Art. 1º - A República Federativa do Brasil, formada pela união indissolúvel dos Estados e Municípios e do Distrito Federal, constitui-se em Estado Democrático de Direito e tem como fundamentos:

[...]

III – a dignidade da pessoa humana; [...]

Art. 3º - Constituem objetivos fundamentais da República Federativa do Brasil:

[...]

IV – promover o bem de todos, sem preconceitos de origem, raça, sexo, cor, idade e quaisquer outras formas de discriminação.
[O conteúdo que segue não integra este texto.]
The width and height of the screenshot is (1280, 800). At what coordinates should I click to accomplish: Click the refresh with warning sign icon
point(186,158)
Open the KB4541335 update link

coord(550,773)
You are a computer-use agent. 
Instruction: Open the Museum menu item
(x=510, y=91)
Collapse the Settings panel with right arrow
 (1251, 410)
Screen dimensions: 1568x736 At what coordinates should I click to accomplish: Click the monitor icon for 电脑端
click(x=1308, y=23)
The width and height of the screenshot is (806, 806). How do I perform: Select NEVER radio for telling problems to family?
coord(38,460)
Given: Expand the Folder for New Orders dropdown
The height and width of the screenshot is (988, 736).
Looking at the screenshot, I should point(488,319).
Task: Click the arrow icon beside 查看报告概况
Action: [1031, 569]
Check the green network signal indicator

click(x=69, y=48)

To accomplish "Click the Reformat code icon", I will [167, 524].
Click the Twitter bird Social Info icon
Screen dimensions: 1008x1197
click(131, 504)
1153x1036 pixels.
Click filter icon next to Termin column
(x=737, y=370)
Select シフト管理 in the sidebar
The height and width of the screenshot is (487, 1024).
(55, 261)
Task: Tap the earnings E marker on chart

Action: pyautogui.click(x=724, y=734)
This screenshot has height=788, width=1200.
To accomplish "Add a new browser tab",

Art. 5º - Todos são iguais perante a lei, sem distinção de qualquer natureza, garantindo-se aos brasileiros e aos estrangeiros residentes no País a inviolabilidade do direito à vida, à liberdade, à igualdade, à segurança e à propriedade [...](Grifos Nossos).

Art. 227 – É dever da família, da sociedade [...]

[...]

§ 6º - Os filhos, havidos ou não da relação do casamento, ou por adoção, terão os mesmos direitos e qualificações, proibidas quaisquer designações discriminatórias relativas à filiação.

A Constituição Federal, na condição de “Carta Magna”, é basilar para o instituto da filiação, possuindo força normativa própria, porém, é importante que se encontre na lei infraconstitucional a reafirmação deste instituto, frisando o Princípio da Igualdade, bem como os demais dispositivos legais específicos de tal instituto, como se verifica no Código Civil, nos capítulos intitulados “Da Filiação” (CC 1.596 a 1.606) e “Do reconhecimento dos filhos” (CC 1.607 a 1617).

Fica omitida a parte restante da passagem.